THE annual release of De Wetshof Limestone Hill, one of South Africa’s most popular unwooded Chardonnays, has always been cause for excitement. Not only for the wine, which is wonderful of course, but for the event at which it is unveiled. After two non-years for that, it was back with a flourish and a lunch at The Silo Hotel at V&A Waterfront, with its gorgeous views and even better company at the table.
A departure from the previous events where we drank the Limestone Hill all afternoon, this time we sampled a selection which included Bon Vallon, Finesse, The Site and Bateleur – all Chardonnays, even with the red meat so don’t even come at me with those old rules. Oh, and do look out for the Dewetshof Lilya Rosé, made from Cab Franc, which was the welcome drink. I hadn’t had it before and fell instantly in love.
Here’s the press release lowdown because even though I recorded notes of Johann’s speech, transcribing is the worst thing in the entire world no matter how interesting the content, and I’m just not strong enough for that today.

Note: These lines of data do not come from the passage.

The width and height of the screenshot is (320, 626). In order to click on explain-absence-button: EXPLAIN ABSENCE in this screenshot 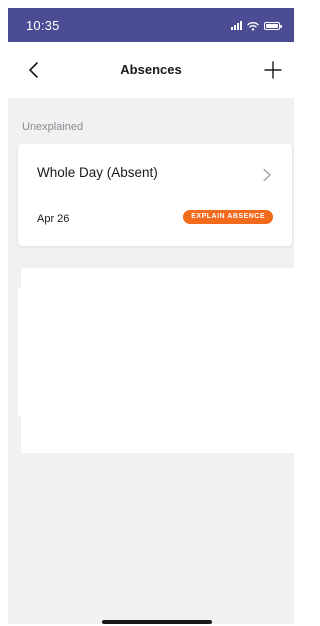, I will do `click(228, 217)`.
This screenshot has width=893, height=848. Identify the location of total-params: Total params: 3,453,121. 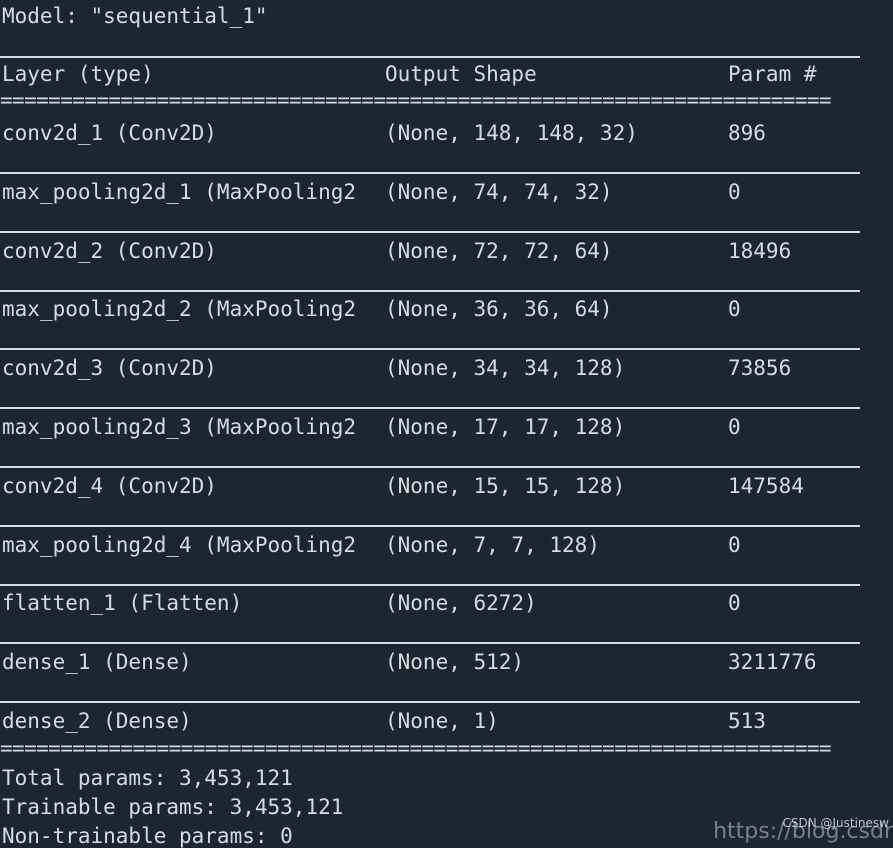
(148, 778).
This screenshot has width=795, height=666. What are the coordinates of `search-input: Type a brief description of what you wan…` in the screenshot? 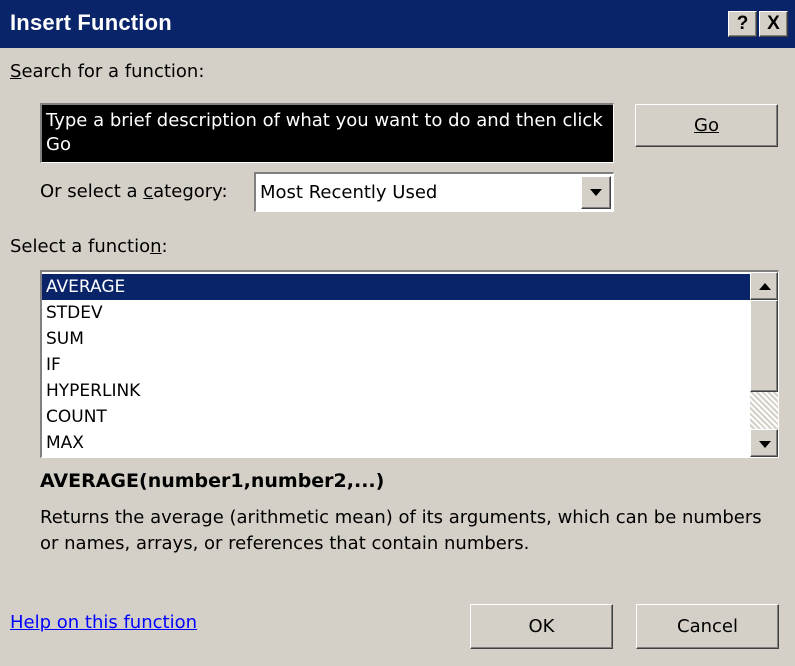 It's located at (327, 133).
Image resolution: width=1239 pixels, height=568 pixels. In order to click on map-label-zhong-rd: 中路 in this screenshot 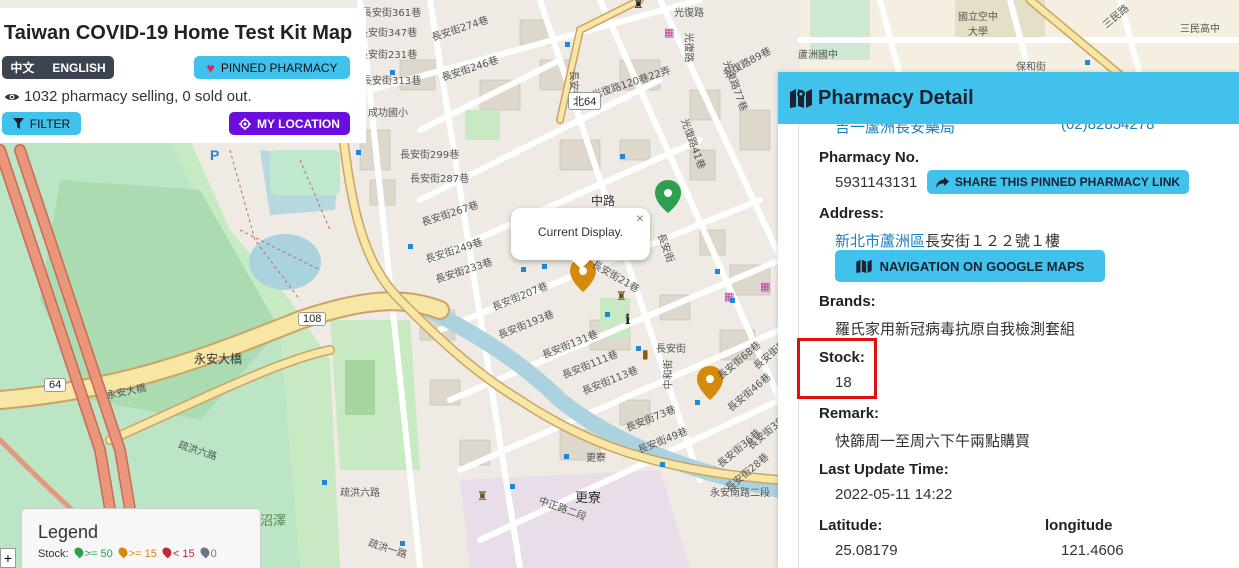, I will do `click(604, 201)`.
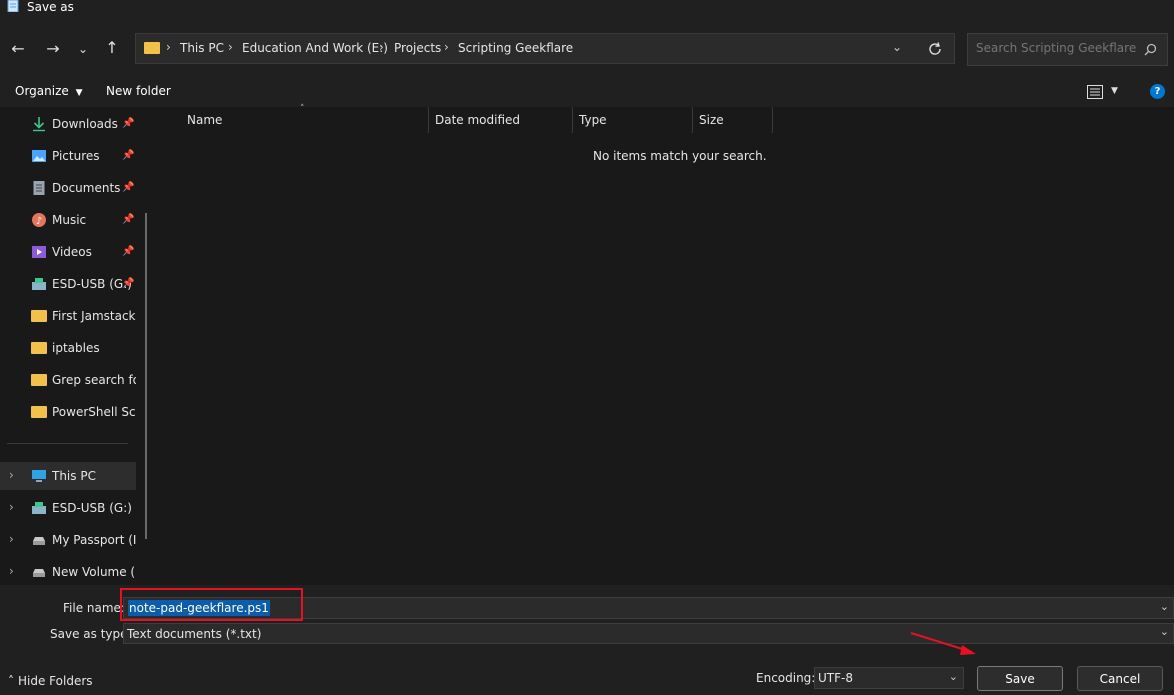 The image size is (1174, 695). I want to click on file-name-label: File name:, so click(94, 608).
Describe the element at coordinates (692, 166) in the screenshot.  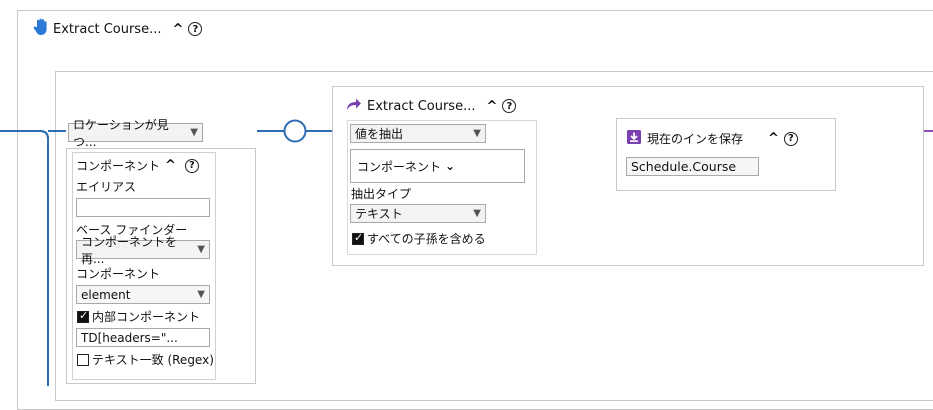
I see `save-variable-field: Schedule.Course` at that location.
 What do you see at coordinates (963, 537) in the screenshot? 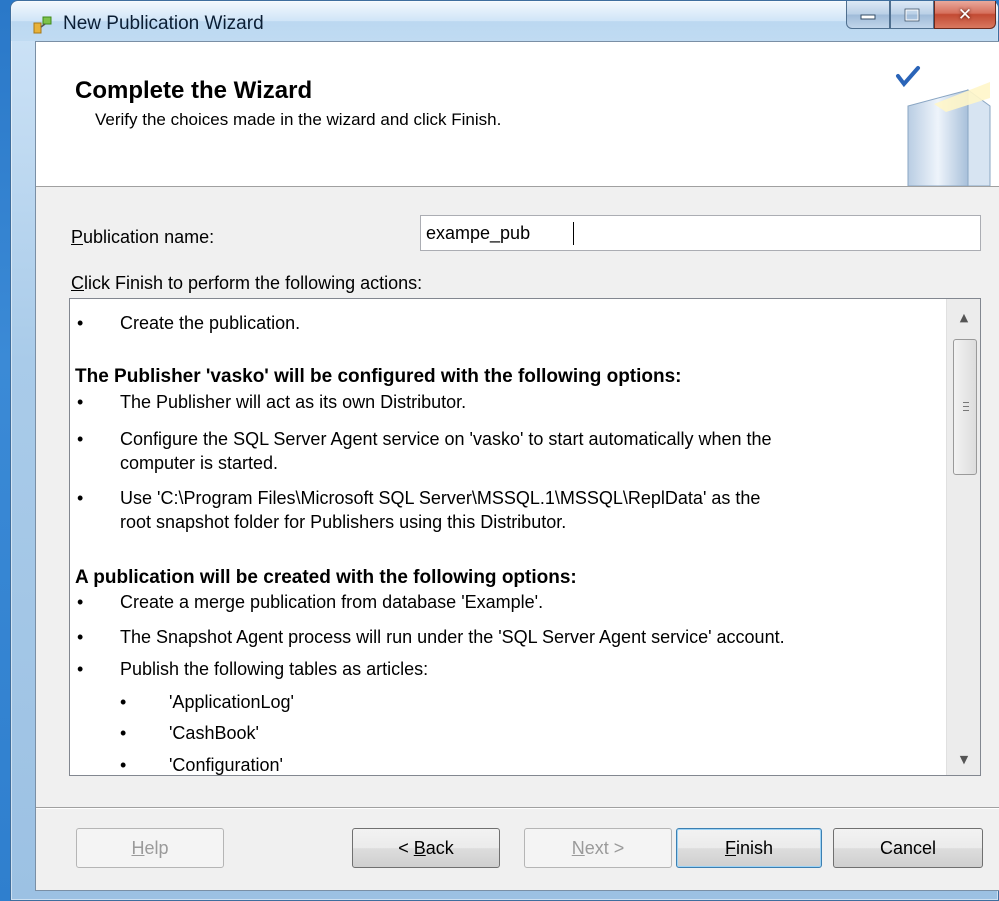
I see `vertical-scrollbar: ▲ ▼` at bounding box center [963, 537].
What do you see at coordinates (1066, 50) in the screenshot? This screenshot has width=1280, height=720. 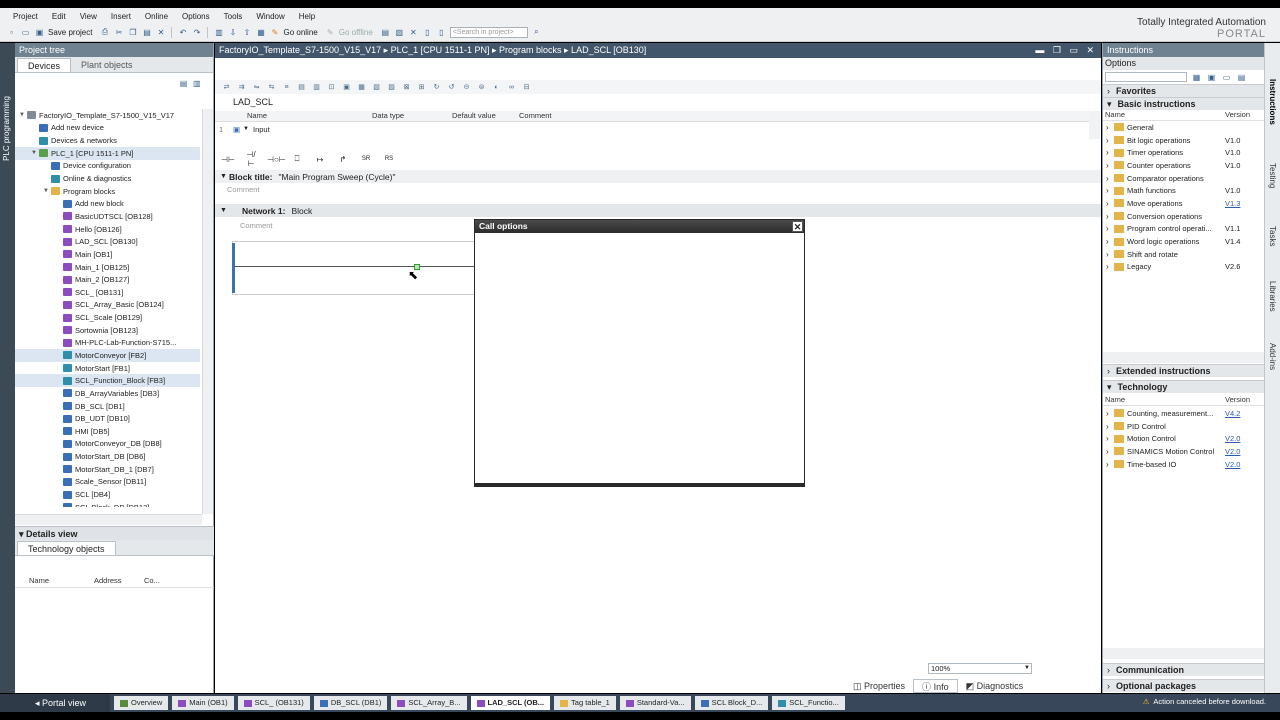 I see `window-controls: ▬ ❐ ▭ ✕` at bounding box center [1066, 50].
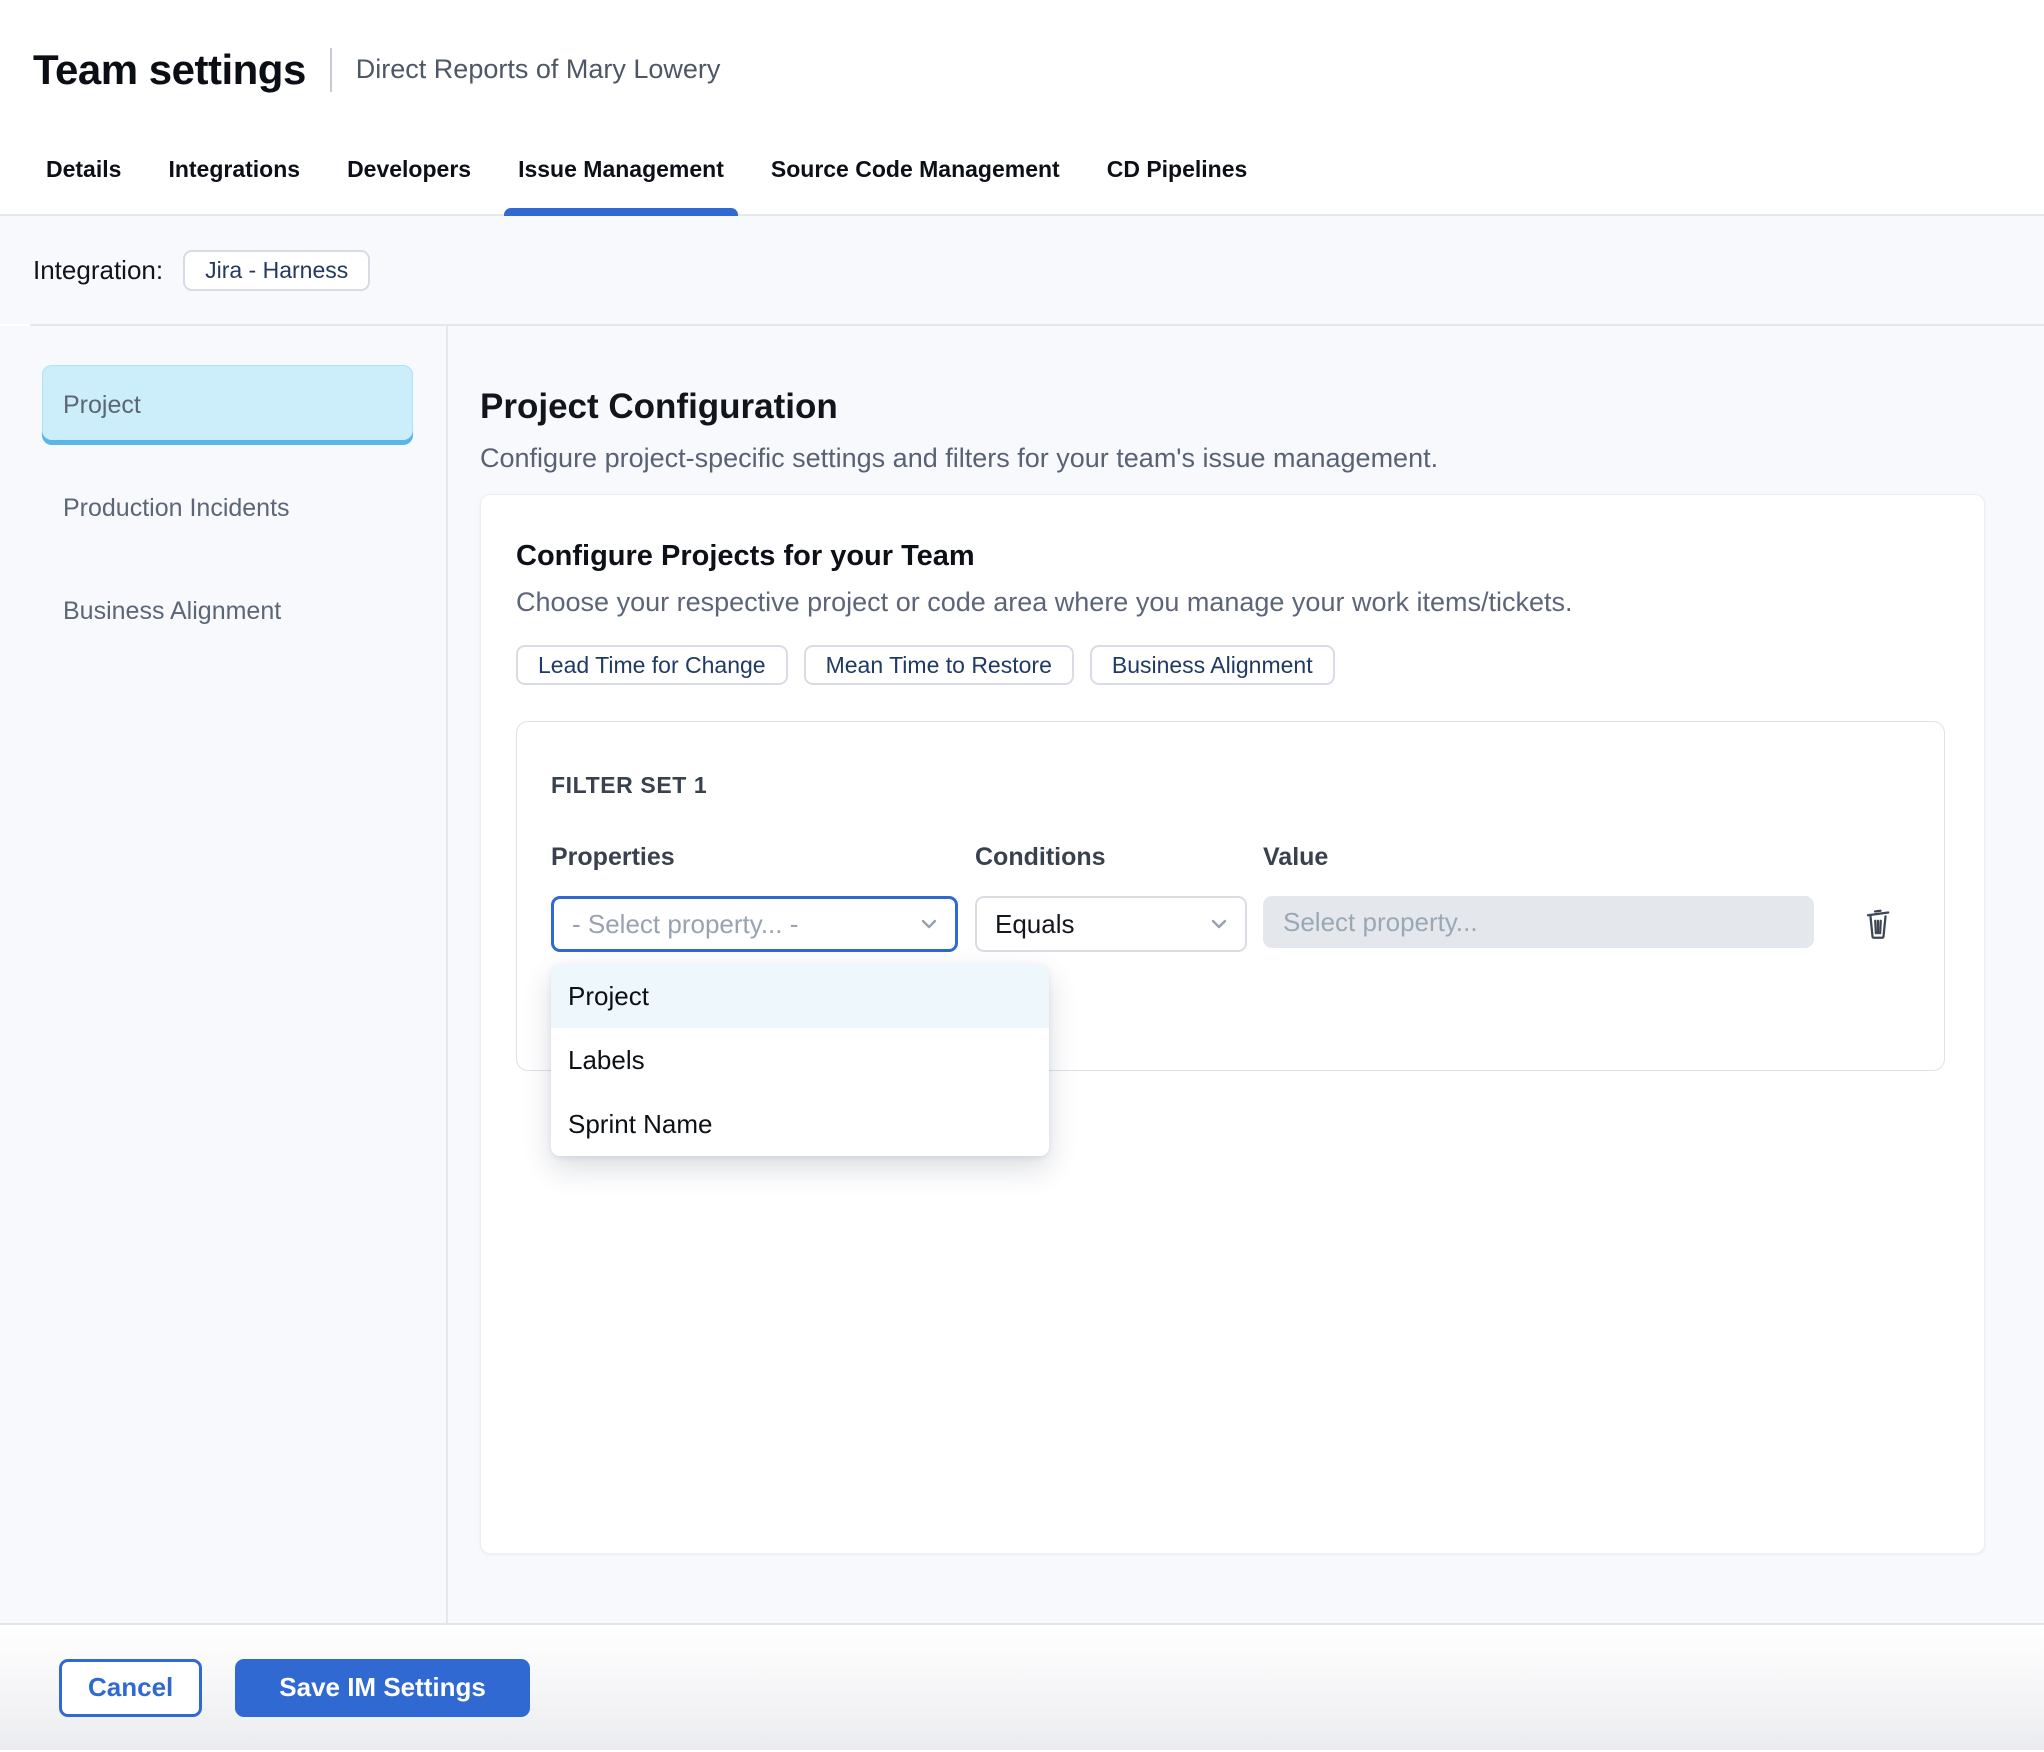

“The new release of Limestone Hill emphasises the reputation 2022 is garnering for being a top vintage for white wines in the Cape, especially Chardonnay. According to Johann de Wet, CEO of De Wetshof Estate in Robertson, the fact that this year’s harvest was characterised by cool, mild conditions is well reported. But with the wines now bottled and in the market, the magnificent quality of the season’s offering is coming to the fore.
“‘This year’s harvest commenced two-to-three weeks later than the average,’ says de Wet, ‘the reason being a cool, mild spring, the conditions continuing into summer. This caused the whole vineyard cycle of bud-break, flowering, berry-set and ripening of grapes to slow down and draw-in complex fruit flavours. Despite some heat in January, here in Robertson we could literally count the number of 30°C and warmer days on one hand. And as a result, our Chardonnays are truly showing exceptional quality this year.’
“De Wet says cooler, slower ripening allows for balanced chemistries in the grapes – should one choose to look at the academic side of things. ‘What is evident for all is the bright, crunchy freshness we saw in the harvested grapes as they arrived at the cellar, as well as this zesty life-affirming energy now evident in the latest release of our Limestone Hill,’ he says.
“‘This is the result of the cool conditions throughout the day as well as temperatures dropping steeply overnight to freshen-up the grapes for the next day’s picking.’
“The grapes for Limestone Hill are picked in the coolness of morning, with the emphasis on capturing the natural complexities of the Chardonnay grape immediately for the making of this un-wooded wine. After de-stemming, pressing and overnight settling, the juice is racked-off from the sediment and pumped into stainless steel tanks. After fermentation, the wine is left on the lees under controlled temperatures. Weekly stirring of the lees ensures maximum flavours are released into the wine until it is ready for bottling.
“‘Like all our Chardonnays, the Limestone Hill is made from vineyards growing on selected patches of terroir that influence the individual style of each wine,’ says De Wet. ‘The key to Robertson is the high limestone content of the soils, limestone being an element ensuring chemical balance and ageability in the wines.’
“Heavy clay soils rich in limestone allow the Limestone Hill to emit optimum varietal expression in a cloak of rich complexity. Limestone Hill, and unwooded wine, is characterised by notes of grapefruit and nuts, balanced by a nuanced elegance ending in a delicate ripeness.
“What is essential in making an un-wooded Chardonnay, says De Wet, is that it is not just a matter of keeping the juice and the wine away from oak. ‘The chemistry of the grapes and the vineyard conditions have to be conducive to producing a Chardonnay that shows its best features in an un-wooded environment,’ he says.
“The American critic Robert Parker describes the wine as such: ‘The Limestone Hill Chardonnay never sees oak, and offers impeccably pure, refreshing apple, peach and lemon fruit, a lovely leessy richness of texture, and a nutty, chalky, fruit-filled finish of imposing length. Understated and less tropical than some of the better un-oaked Australian Chardonnays, this wine possesses far better balance and sheer drink-ability – not to mention more finesse – than 99% of the world’s Chardonnay I have experienced at its price.’
“The wine is superb with oysters, cream-based pasta dishes and light curries, as well as roast pork and veal dishes.”